Instructions to follow:
Hunt for the word "agent" across the entries below, copying each line that holds it.

═════ Exercise data

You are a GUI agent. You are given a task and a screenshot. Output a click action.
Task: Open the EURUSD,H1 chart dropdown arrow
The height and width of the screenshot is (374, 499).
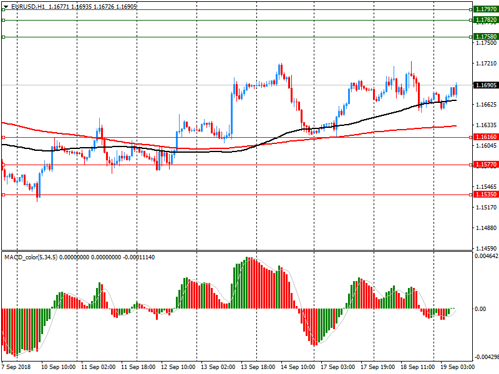(6, 6)
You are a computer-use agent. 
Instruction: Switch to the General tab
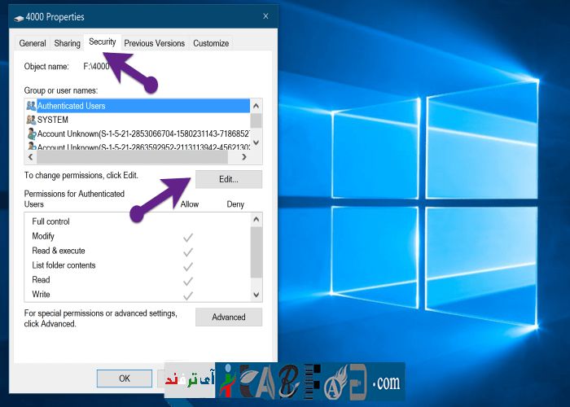(33, 43)
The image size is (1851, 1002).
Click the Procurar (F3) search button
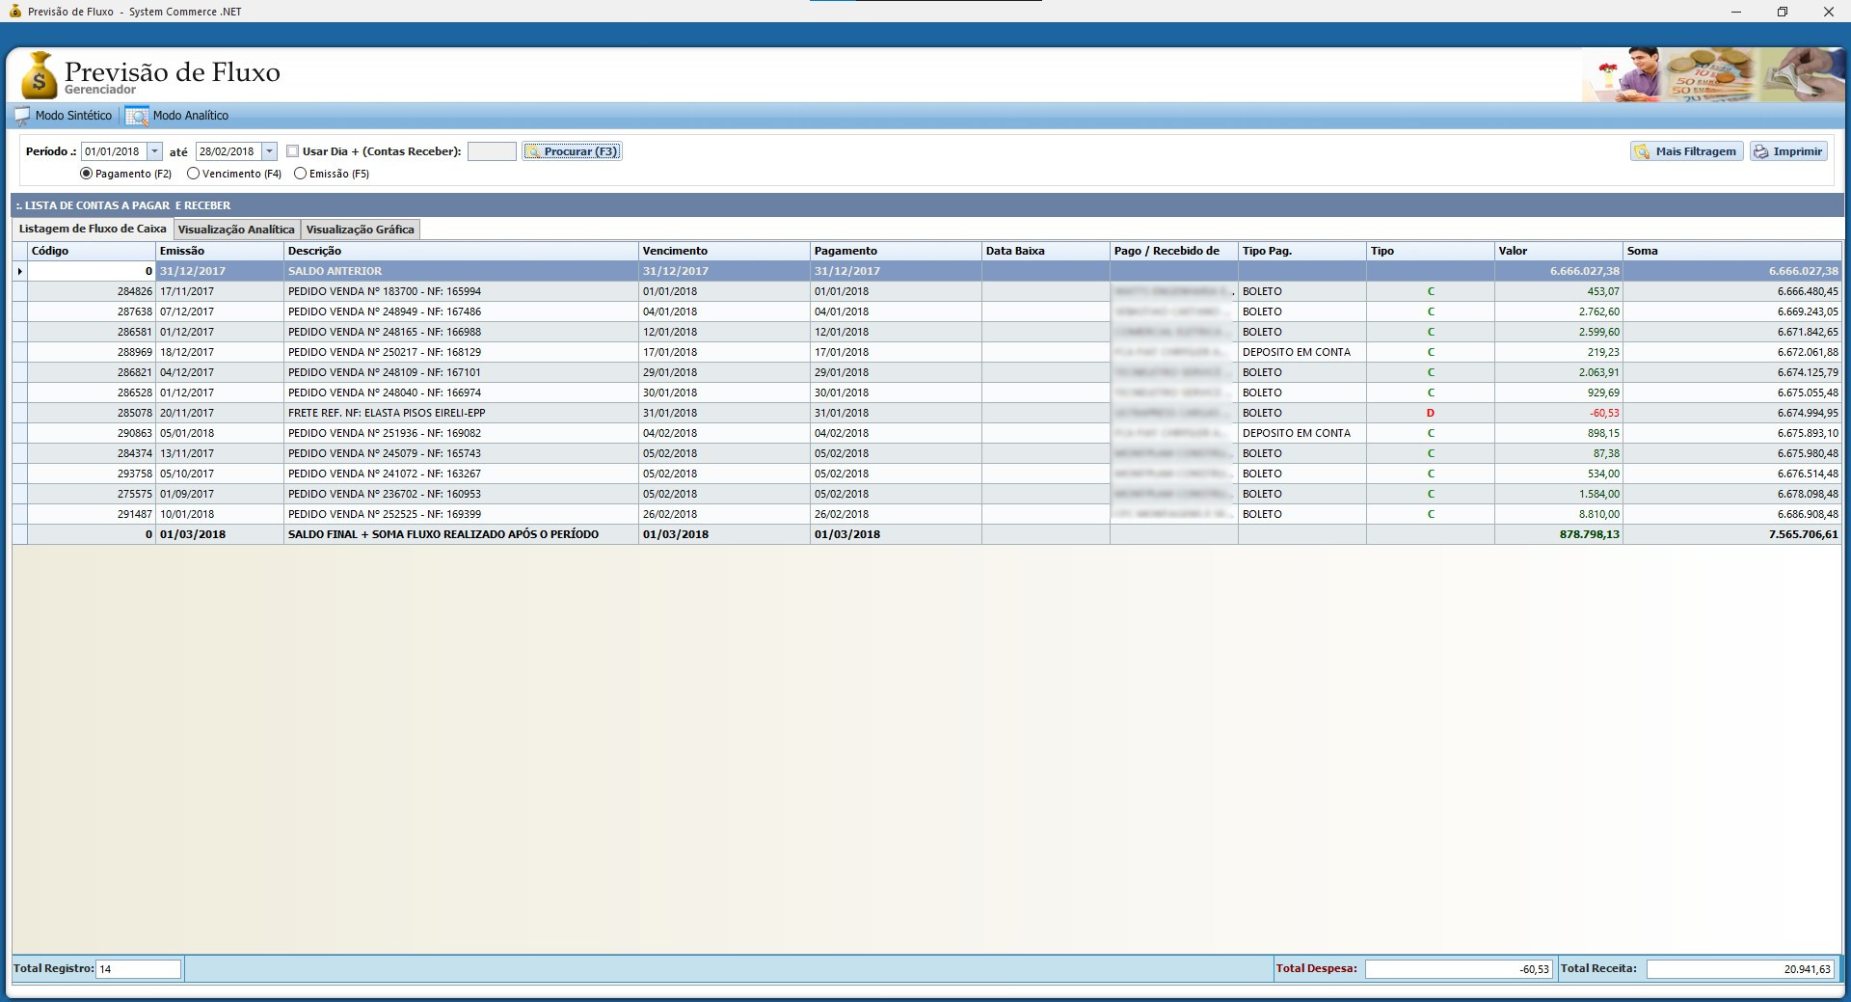tap(572, 151)
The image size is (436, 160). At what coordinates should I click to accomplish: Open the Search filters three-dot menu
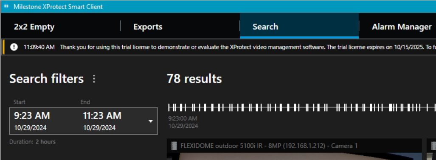94,79
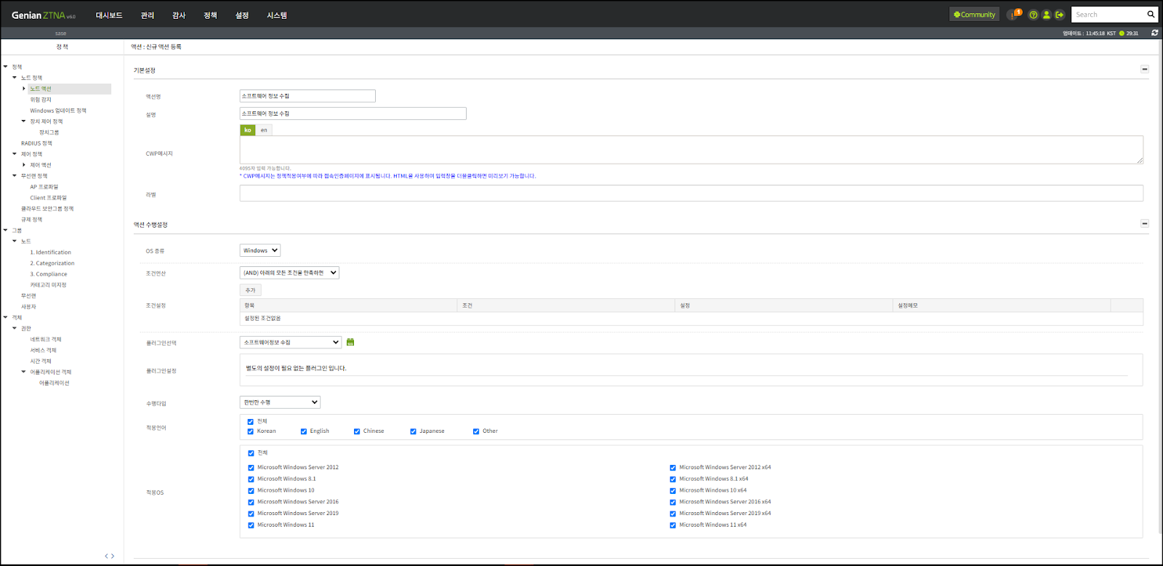
Task: Open the 시스템 menu
Action: click(x=276, y=15)
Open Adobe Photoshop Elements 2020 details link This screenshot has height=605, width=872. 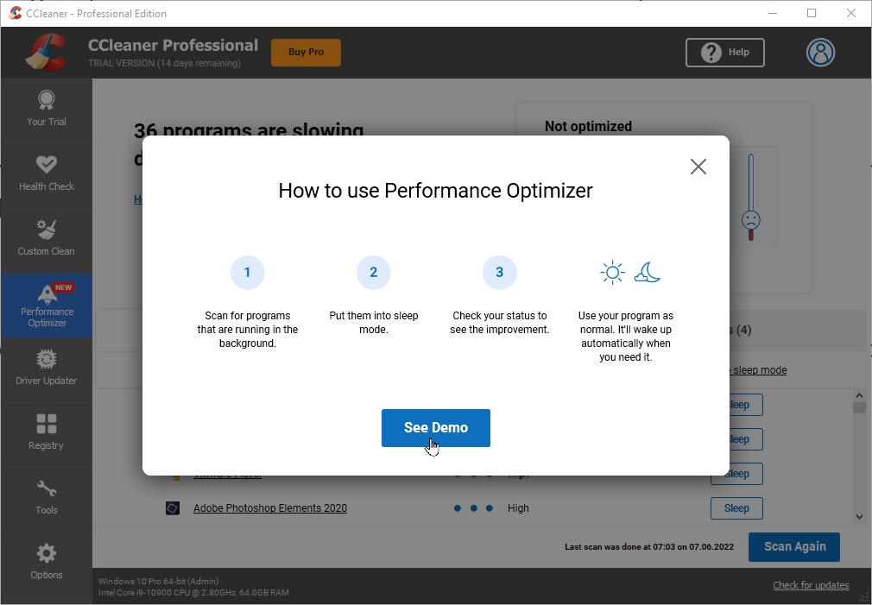269,508
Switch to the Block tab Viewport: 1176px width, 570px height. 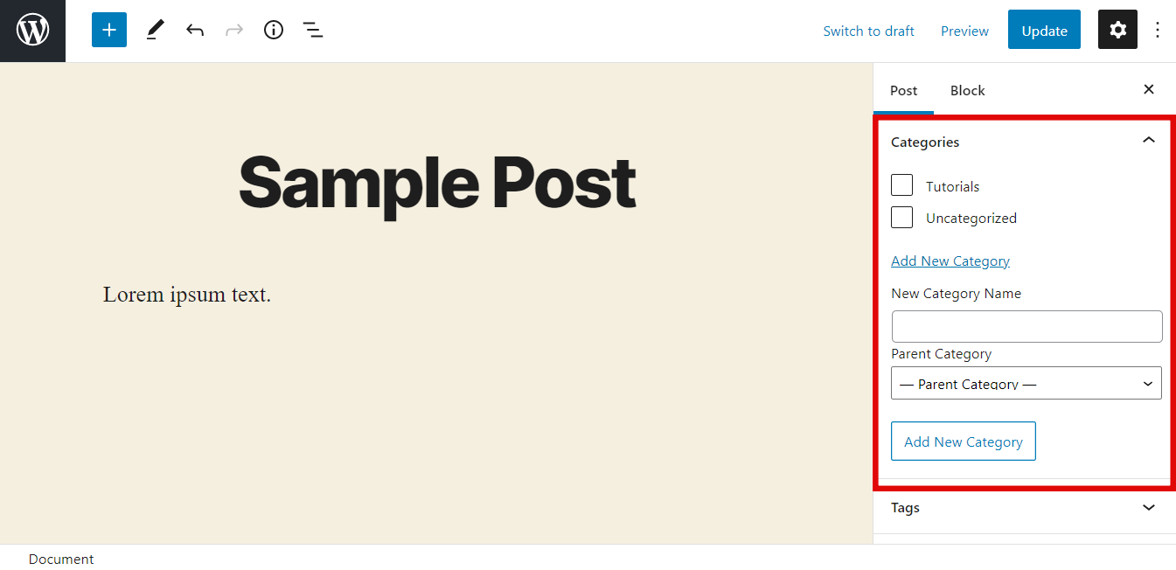[967, 90]
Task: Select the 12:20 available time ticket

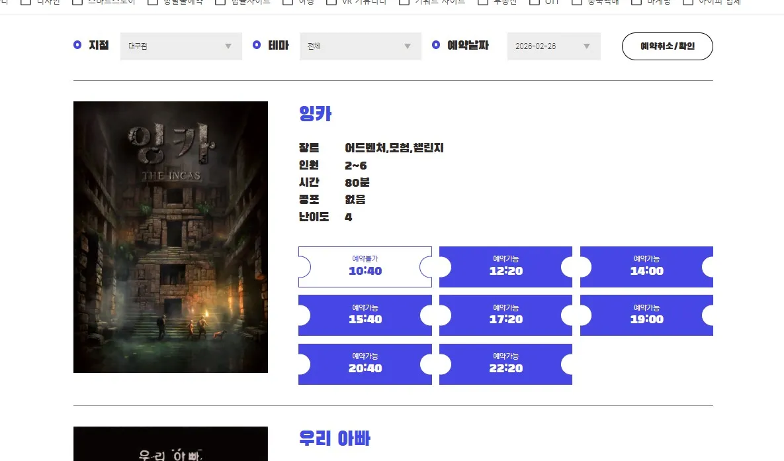Action: pos(505,267)
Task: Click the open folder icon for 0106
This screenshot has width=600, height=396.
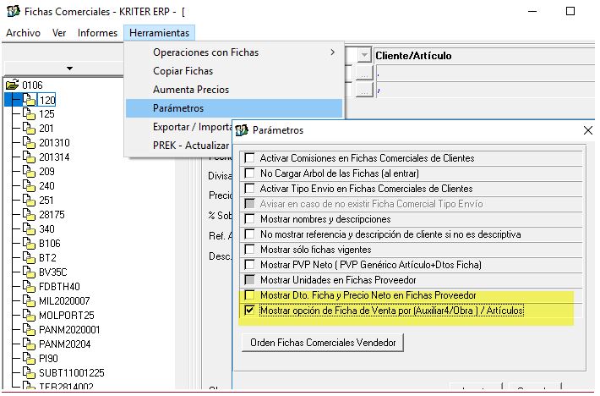Action: coord(12,85)
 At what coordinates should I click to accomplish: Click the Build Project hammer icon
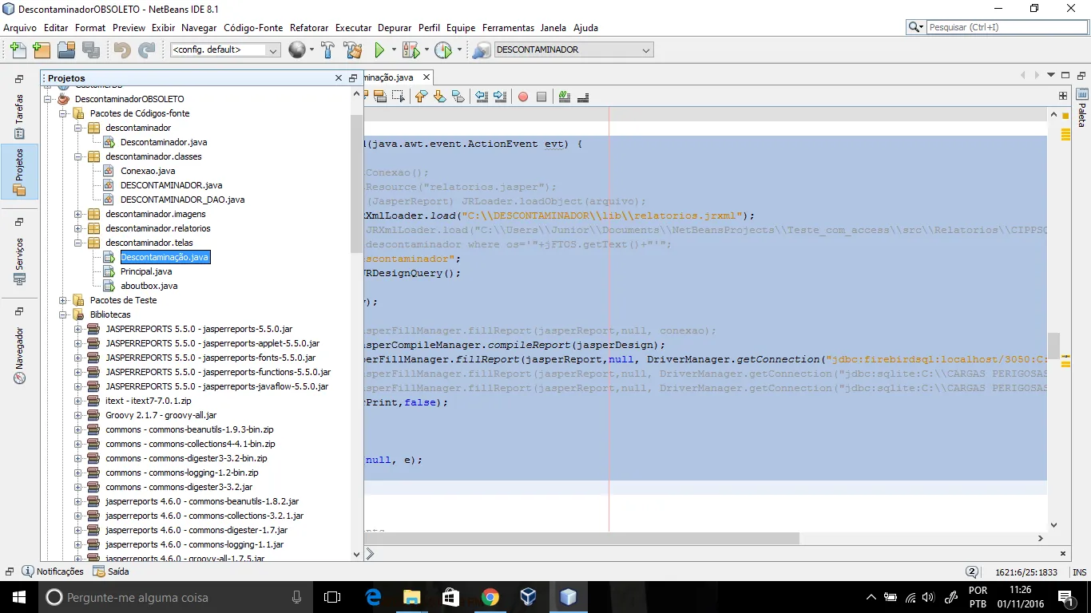coord(327,50)
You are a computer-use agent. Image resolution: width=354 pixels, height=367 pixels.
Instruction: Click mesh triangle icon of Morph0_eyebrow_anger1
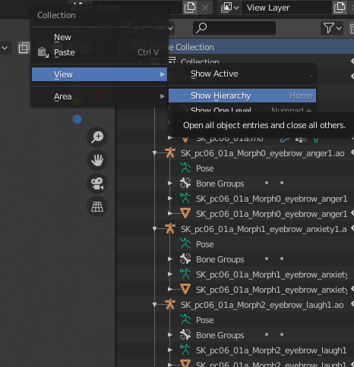[185, 213]
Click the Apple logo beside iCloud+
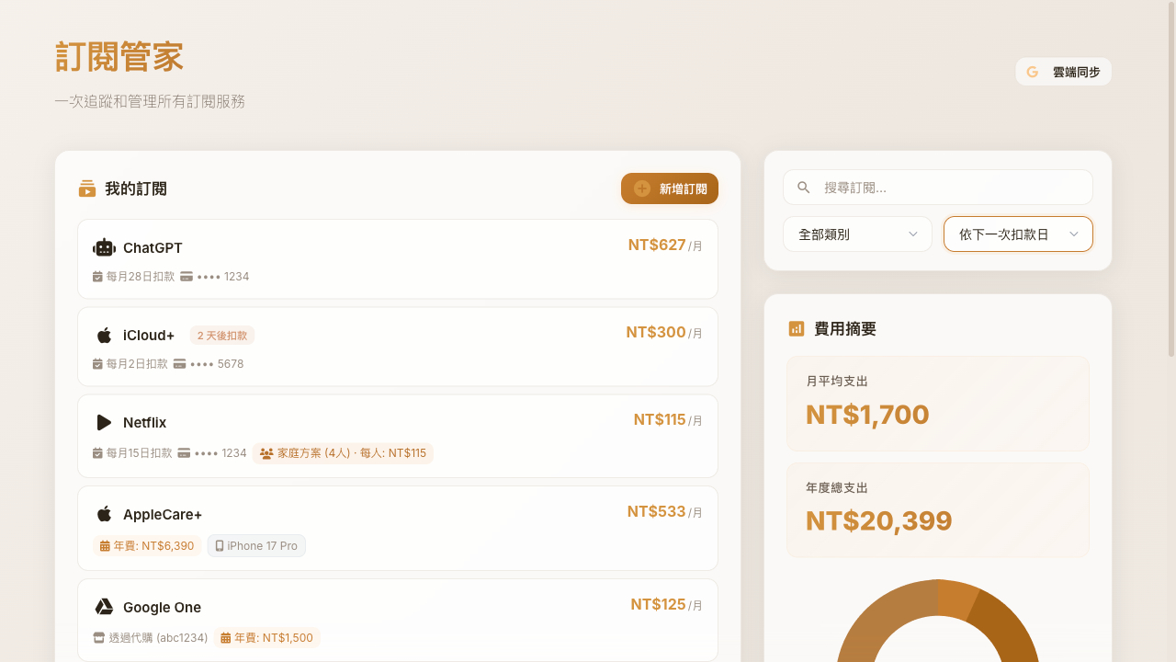This screenshot has width=1176, height=662. [104, 335]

══════════

Answer section:
You are a GUI agent. You are given a task and a screenshot. Output a click action.
You are a computer-use agent. 
You are a computer-use agent. Image resolution: width=354 pixels, height=367 pixels.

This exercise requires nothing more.